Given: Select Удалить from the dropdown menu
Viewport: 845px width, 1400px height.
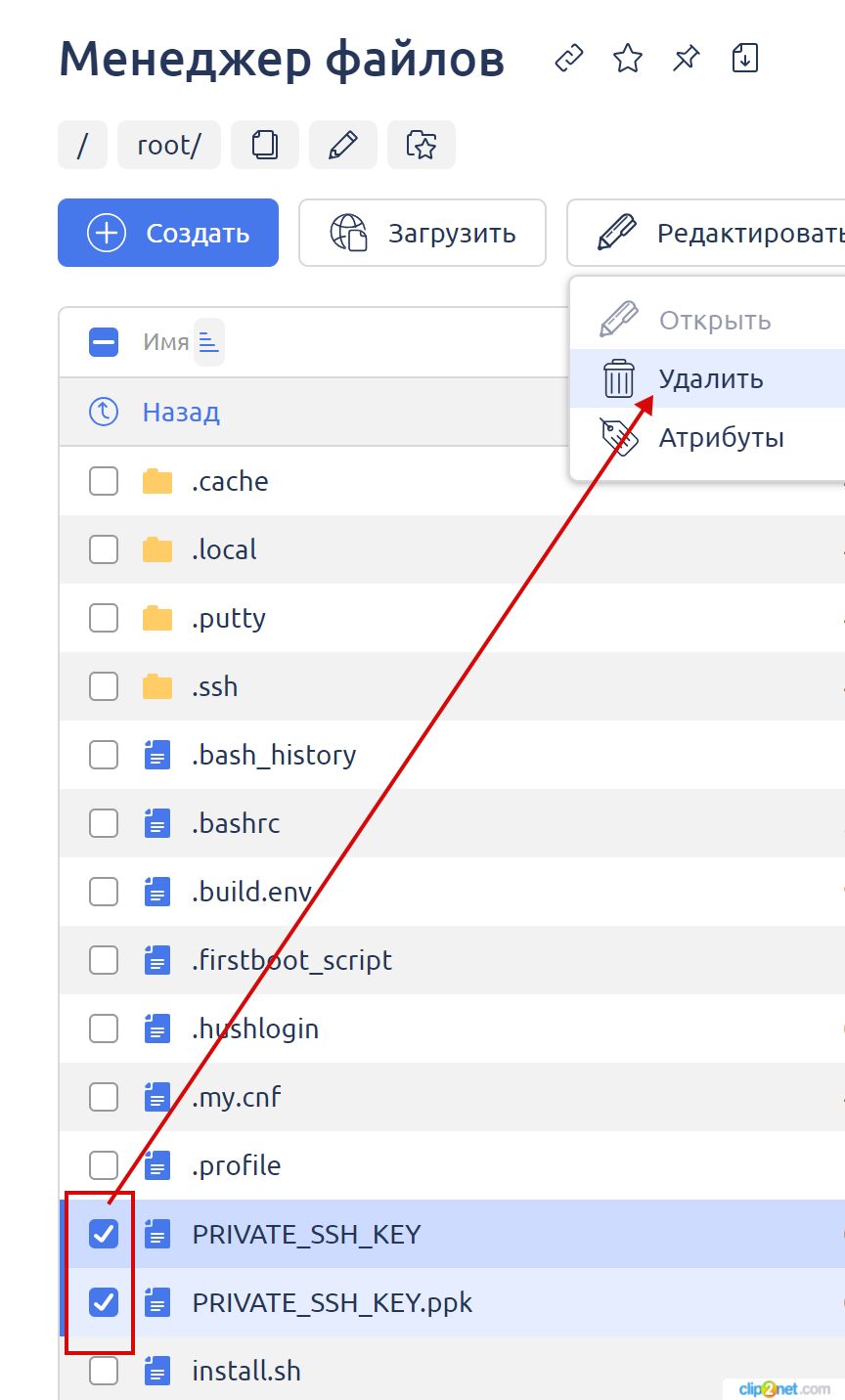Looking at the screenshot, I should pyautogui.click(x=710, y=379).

# # #

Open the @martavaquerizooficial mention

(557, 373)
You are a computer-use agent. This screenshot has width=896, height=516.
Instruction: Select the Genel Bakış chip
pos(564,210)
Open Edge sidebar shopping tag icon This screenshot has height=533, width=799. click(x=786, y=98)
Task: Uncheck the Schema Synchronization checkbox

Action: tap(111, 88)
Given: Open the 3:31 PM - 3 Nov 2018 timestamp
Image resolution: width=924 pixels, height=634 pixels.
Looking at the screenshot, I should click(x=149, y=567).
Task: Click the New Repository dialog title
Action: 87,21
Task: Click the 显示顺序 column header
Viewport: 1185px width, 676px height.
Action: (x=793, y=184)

# # #

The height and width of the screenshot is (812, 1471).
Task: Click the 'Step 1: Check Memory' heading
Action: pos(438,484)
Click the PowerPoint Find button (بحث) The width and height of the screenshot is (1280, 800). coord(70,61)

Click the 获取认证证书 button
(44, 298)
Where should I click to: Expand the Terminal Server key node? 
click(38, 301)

# # #

### What you will do
Check each line of the listing above, and copy it if it contains the word "This".

### Completed exercise
You are a computer-use agent. This screenshot has width=896, height=516.
Open Edge sidebar shopping tag icon This screenshot has height=533, width=799. click(x=786, y=98)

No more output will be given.